United Kingdom
July 5, 2016
Pinpoint Phenomics has developed a system that allows the producer to quickly measure the internal signals a plant makes in response to the environment, revealing the equivalent of ‘what a plant is thinking.’ Its business plan has won the GROW agri-tech business plan competition for the non-student category.
Philip Wigge and Calum Murray of Innovate UK at the GROW final
Plants are highly responsive to the environment and switch genes on and off rapidly, and how genes are expressed determines the overall yield, or crop “phenotype.” For example if the plant is deprived of light it will grow spindly and pale in colour until it finds a source of light. By tapping into the signals within the plant it is possible to determine the cause of the underlying stress – lack of water, shortage of nutrients, attack from pests – and improve these conditions before they impact crop yields.

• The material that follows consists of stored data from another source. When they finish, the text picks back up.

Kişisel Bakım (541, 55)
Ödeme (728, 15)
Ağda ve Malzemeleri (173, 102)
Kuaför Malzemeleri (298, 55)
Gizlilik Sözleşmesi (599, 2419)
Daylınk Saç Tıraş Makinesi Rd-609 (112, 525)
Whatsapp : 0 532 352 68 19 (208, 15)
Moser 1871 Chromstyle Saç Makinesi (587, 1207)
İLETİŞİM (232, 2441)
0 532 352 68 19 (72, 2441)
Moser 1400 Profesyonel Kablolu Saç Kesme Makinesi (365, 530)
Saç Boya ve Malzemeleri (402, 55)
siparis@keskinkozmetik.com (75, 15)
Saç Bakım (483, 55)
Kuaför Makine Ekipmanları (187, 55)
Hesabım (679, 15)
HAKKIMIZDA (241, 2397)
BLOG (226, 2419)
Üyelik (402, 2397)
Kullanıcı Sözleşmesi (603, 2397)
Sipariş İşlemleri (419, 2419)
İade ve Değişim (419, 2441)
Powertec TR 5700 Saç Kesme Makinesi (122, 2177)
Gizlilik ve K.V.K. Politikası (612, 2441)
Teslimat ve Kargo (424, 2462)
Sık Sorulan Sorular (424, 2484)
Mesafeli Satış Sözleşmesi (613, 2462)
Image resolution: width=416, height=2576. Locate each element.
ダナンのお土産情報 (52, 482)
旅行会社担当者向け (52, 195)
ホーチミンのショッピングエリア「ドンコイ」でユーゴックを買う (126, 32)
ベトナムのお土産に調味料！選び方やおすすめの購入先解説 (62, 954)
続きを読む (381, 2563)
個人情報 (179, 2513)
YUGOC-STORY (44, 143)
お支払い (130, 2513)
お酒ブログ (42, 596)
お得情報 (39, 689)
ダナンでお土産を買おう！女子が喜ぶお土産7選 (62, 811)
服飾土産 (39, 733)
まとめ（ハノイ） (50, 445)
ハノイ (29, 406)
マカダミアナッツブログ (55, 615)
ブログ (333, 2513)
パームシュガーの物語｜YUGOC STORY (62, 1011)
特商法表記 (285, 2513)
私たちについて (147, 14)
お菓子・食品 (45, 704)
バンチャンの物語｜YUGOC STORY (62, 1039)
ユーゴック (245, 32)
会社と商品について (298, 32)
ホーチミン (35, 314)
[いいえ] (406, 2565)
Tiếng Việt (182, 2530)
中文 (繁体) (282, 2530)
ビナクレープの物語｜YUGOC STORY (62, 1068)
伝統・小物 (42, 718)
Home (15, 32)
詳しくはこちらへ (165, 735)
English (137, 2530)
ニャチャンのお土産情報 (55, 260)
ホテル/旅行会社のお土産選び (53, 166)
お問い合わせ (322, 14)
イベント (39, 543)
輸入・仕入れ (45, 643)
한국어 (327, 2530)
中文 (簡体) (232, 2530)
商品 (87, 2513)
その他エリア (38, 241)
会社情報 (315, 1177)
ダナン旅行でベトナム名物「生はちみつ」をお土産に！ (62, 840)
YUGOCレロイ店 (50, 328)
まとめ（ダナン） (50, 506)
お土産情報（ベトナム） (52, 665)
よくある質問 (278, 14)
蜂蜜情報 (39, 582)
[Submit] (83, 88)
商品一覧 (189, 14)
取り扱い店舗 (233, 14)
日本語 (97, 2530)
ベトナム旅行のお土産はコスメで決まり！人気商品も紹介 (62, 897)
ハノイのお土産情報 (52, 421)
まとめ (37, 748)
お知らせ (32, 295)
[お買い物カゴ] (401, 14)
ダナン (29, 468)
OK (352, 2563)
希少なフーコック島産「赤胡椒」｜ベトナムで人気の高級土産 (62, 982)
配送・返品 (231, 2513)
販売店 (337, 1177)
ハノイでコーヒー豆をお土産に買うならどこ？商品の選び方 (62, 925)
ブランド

Pinpoint will analyse plant samples to give the grower advance information on crop performance.
The method is also likely to be useful for breeders seeking to identify varieties with optimal combinations of traits.
Pinpoint was co-founded by Philip Wigge and Surojit Biswas. Wigge runs a research programme in the Sainsbury Laboratory at Cambridge University that studies how plants sense temperature. Biswas, who originally studied in the Wigge group, is now a PhD student at Harvard.
Pinpoint uses a combination of wet-lab methods and machine-learning algorithms developed by Biswas and Wigge to accurately but cheaply understand plant gene expression.